Reproduce the listing below, swapping "Fuel Usage" for "Fuel Consumption" and leaving everything else unchanged.

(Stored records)
━━━━━━━━

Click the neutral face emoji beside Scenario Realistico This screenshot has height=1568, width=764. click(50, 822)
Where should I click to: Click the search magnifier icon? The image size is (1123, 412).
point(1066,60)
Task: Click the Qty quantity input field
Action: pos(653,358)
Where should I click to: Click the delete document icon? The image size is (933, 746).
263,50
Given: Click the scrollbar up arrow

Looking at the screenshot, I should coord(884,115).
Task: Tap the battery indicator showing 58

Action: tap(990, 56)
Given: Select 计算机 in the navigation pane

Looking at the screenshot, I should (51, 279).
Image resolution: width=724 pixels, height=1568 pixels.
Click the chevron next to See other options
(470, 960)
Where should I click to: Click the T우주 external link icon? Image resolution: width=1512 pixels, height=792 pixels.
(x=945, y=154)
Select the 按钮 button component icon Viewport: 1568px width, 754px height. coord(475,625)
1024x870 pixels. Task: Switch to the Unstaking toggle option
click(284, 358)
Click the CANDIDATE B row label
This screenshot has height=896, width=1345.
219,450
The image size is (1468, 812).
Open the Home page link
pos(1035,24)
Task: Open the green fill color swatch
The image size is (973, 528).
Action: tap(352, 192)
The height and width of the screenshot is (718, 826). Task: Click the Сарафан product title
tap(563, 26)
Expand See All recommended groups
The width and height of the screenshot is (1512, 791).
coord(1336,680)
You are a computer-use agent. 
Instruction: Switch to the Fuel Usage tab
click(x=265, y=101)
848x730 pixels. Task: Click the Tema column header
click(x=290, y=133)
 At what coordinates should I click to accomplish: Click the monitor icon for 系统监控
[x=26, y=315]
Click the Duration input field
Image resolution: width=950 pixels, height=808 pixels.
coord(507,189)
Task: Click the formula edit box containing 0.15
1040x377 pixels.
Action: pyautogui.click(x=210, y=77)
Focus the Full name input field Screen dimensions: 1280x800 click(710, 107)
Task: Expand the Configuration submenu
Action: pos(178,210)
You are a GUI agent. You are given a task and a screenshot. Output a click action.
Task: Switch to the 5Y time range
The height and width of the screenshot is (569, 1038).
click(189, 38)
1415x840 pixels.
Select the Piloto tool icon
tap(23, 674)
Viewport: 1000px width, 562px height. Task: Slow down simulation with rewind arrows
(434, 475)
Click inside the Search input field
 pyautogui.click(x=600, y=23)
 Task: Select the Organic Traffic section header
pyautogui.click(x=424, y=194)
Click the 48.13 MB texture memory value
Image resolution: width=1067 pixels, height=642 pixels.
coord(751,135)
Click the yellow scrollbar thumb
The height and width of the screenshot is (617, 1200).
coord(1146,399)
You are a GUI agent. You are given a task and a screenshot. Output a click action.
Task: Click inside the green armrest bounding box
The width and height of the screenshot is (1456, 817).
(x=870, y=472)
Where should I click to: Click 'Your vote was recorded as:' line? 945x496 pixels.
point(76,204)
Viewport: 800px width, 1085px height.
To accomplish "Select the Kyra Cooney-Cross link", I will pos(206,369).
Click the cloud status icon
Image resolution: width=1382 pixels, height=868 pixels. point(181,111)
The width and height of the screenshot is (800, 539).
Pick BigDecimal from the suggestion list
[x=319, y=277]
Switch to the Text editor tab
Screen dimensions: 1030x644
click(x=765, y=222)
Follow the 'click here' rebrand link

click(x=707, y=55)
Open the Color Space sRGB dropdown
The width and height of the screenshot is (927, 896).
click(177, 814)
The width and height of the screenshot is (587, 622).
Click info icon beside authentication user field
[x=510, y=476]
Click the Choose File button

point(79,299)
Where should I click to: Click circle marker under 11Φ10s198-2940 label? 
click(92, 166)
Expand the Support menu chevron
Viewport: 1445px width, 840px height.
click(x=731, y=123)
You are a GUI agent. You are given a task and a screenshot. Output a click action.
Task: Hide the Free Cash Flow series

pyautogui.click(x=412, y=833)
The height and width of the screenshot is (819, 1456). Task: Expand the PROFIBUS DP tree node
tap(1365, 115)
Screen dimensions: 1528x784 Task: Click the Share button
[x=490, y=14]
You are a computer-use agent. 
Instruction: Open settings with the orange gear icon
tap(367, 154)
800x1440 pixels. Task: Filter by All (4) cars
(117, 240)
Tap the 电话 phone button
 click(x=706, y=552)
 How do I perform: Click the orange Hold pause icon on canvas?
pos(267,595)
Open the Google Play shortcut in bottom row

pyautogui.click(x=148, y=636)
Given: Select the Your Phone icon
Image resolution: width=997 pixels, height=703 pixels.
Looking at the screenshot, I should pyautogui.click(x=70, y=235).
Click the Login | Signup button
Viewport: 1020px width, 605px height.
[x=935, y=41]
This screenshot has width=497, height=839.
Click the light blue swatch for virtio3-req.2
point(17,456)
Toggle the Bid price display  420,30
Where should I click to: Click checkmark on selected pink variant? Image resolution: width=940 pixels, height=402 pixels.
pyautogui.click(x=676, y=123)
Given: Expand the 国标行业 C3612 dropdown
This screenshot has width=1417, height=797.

━━━━━━━━

## Task answer
Click the neutral face emoji beside Scenario Realistico This screenshot has height=1568, width=764. click(50, 822)
Where should I click to: Click the search magnifier icon? The image size is (1123, 412).
point(1066,60)
Task: Click the Qty quantity input field
Action: pos(653,358)
Where should I click to: Click the delete document icon? The image size is (933, 746).
263,50
Given: Click the scrollbar up arrow

Looking at the screenshot, I should coord(884,115).
Task: Tap the battery indicator showing 58

Action: tap(990, 56)
Given: Select 计算机 in the navigation pane

Looking at the screenshot, I should (51, 279).
Image resolution: width=724 pixels, height=1568 pixels.
Click the chevron next to See other options
(470, 960)
Where should I click to: Click the T우주 external link icon? Image resolution: width=1512 pixels, height=792 pixels.
(x=945, y=154)
Select the 按钮 button component icon Viewport: 1568px width, 754px height. coord(475,625)
1024x870 pixels. Task: Switch to the Unstaking toggle option
click(284, 358)
Click the CANDIDATE B row label
This screenshot has height=896, width=1345.
219,450
The image size is (1468, 812).
Open the Home page link
pos(1035,24)
Task: Open the green fill color swatch
The image size is (973, 528).
Action: tap(352, 192)
The height and width of the screenshot is (718, 826). Task: Click the Сарафан product title
tap(563, 26)
Expand See All recommended groups
The width and height of the screenshot is (1512, 791).
coord(1336,680)
You are a computer-use agent. 
Instruction: Switch to the Fuel Consumption tab
click(x=265, y=101)
848x730 pixels. Task: Click the Tema column header
click(x=290, y=133)
 At what coordinates should I click to accomplish: Click the monitor icon for 系统监控
[x=26, y=315]
Click the Duration input field
Image resolution: width=950 pixels, height=808 pixels.
coord(507,189)
Task: Click the formula edit box containing 0.15
1040x377 pixels.
Action: pyautogui.click(x=210, y=77)
Focus the Full name input field Screen dimensions: 1280x800 click(710, 107)
Task: Expand the Configuration submenu
Action: pos(178,210)
You are a GUI agent. You are given a task and a screenshot. Output a click action.
Task: Switch to the 5Y time range
The height and width of the screenshot is (569, 1038).
click(189, 38)
1415x840 pixels.
Select the Piloto tool icon
tap(23, 674)
Viewport: 1000px width, 562px height. Task: Slow down simulation with rewind arrows
(434, 475)
Click inside the Search input field
 pyautogui.click(x=600, y=23)
 Task: Select the Organic Traffic section header
pyautogui.click(x=424, y=194)
Click the 48.13 MB texture memory value
Image resolution: width=1067 pixels, height=642 pixels.
coord(751,135)
Click the yellow scrollbar thumb
The height and width of the screenshot is (617, 1200).
coord(1146,399)
You are a GUI agent. You are given a task and a screenshot. Output a click action.
Task: Click inside the green armrest bounding box
The width and height of the screenshot is (1456, 817).
(x=870, y=472)
Where should I click to: Click 'Your vote was recorded as:' line? 945x496 pixels.
point(76,204)
Viewport: 800px width, 1085px height.
To accomplish "Select the Kyra Cooney-Cross link", I will pos(206,369).
Click the cloud status icon
Image resolution: width=1382 pixels, height=868 pixels. point(181,111)
The width and height of the screenshot is (800, 539).
Pick BigDecimal from the suggestion list
[x=319, y=277]
Switch to the Text editor tab
Screen dimensions: 1030x644
click(x=765, y=222)
Follow the 'click here' rebrand link

click(x=707, y=55)
Open the Color Space sRGB dropdown
The width and height of the screenshot is (927, 896).
click(177, 814)
The width and height of the screenshot is (587, 622).
Click info icon beside authentication user field
[x=510, y=476]
Click the Choose File button

point(79,299)
Where should I click to: Click circle marker under 11Φ10s198-2940 label? 
click(92, 166)
Expand the Support menu chevron
Viewport: 1445px width, 840px height.
click(x=731, y=123)
You are a GUI agent. You are given a task and a screenshot. Output a click action.
Task: Hide the Free Cash Flow series

pyautogui.click(x=412, y=833)
The height and width of the screenshot is (819, 1456). Task: Expand the PROFIBUS DP tree node
tap(1365, 115)
Screen dimensions: 1528x784 Task: Click the Share button
[x=490, y=14]
You are a computer-use agent. 
Instruction: Open settings with the orange gear icon
tap(367, 154)
800x1440 pixels. Task: Filter by All (4) cars
(117, 240)
Tap the 电话 phone button
 click(x=706, y=552)
 How do I perform: Click the orange Hold pause icon on canvas?
pos(267,595)
Open the Google Play shortcut in bottom row

pyautogui.click(x=148, y=636)
Given: Select the Your Phone icon
Image resolution: width=997 pixels, height=703 pixels.
Looking at the screenshot, I should pyautogui.click(x=70, y=235).
Click the Login | Signup button
Viewport: 1020px width, 605px height.
[x=935, y=41]
This screenshot has width=497, height=839.
Click the light blue swatch for virtio3-req.2
point(17,456)
Toggle the Bid price display  420,30
Where should I click to: Click checkmark on selected pink variant? Image resolution: width=940 pixels, height=402 pixels.
pyautogui.click(x=676, y=123)
Given: Expand the 国标行业 C3612 dropdown
This screenshot has width=1417, height=797.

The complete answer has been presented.